**ACTIVITY:** In the data below, which lines hold the word "title"? Copy them.
====================
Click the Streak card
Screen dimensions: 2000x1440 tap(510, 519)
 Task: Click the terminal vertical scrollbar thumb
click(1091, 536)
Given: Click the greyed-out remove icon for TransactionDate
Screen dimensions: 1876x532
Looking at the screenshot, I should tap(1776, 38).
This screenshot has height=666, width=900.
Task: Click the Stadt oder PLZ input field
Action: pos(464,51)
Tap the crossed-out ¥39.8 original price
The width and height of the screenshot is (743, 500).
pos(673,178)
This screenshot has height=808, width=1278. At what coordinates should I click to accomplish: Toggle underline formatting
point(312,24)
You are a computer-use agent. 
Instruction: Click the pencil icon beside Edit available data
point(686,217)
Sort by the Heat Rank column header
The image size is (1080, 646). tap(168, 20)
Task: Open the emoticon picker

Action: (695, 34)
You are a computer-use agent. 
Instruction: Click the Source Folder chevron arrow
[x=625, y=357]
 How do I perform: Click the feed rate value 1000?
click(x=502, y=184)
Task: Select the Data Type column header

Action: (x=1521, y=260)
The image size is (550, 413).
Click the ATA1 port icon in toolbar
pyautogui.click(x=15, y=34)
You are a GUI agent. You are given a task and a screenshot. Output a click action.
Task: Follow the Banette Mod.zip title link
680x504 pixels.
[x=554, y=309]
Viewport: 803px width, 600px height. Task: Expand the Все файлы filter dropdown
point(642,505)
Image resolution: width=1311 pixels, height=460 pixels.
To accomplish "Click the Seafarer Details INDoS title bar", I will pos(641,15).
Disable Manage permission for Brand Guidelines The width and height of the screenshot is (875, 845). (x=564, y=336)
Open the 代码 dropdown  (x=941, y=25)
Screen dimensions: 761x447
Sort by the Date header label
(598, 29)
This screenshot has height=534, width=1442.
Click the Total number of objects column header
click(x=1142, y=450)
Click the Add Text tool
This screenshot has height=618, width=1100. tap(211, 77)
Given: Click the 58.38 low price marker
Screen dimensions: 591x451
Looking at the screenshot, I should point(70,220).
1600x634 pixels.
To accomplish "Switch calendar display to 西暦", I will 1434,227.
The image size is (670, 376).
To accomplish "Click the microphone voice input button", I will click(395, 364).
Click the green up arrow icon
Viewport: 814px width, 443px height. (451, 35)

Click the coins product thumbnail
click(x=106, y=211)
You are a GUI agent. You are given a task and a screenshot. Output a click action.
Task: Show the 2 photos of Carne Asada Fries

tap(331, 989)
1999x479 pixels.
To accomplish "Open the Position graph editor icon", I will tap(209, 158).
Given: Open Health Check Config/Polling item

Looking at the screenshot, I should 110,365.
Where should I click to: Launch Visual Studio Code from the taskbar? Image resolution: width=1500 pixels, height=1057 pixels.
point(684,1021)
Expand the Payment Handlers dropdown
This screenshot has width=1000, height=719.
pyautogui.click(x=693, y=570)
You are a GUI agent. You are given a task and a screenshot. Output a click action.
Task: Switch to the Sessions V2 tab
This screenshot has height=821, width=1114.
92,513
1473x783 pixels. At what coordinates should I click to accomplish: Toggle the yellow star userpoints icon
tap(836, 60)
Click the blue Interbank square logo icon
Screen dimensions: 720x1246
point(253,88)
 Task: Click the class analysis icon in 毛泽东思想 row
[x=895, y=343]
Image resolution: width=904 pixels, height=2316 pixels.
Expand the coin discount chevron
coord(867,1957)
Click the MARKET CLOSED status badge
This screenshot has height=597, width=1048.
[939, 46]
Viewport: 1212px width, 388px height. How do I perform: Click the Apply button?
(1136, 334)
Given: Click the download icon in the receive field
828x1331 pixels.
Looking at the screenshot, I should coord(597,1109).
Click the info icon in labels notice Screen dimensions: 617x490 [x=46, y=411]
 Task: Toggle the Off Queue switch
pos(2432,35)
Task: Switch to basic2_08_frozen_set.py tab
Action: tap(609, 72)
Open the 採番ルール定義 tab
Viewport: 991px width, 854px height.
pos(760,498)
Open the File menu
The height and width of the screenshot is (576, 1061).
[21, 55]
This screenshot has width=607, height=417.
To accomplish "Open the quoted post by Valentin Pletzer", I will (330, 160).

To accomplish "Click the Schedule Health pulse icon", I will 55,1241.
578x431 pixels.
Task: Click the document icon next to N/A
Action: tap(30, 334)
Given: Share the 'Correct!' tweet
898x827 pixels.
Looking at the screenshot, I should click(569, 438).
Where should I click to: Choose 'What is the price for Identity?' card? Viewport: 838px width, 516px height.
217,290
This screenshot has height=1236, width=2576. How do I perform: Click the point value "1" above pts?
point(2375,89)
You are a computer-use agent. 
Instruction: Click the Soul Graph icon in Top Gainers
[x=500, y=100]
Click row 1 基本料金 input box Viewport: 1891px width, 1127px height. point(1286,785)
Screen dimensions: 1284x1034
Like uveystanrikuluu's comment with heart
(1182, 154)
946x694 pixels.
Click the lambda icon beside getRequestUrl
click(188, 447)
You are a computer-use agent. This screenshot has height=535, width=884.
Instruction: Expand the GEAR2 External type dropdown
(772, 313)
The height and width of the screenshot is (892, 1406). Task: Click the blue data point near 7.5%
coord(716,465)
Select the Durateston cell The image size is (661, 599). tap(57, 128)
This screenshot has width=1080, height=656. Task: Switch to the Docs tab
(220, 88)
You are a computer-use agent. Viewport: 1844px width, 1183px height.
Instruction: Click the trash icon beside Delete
====================
**WRITTEN RESPONSE:**
Task: Follow the Banette Mod.zip title link
To accomplish "Click the Seafarer Details INDoS title bar", I will pos(641,15).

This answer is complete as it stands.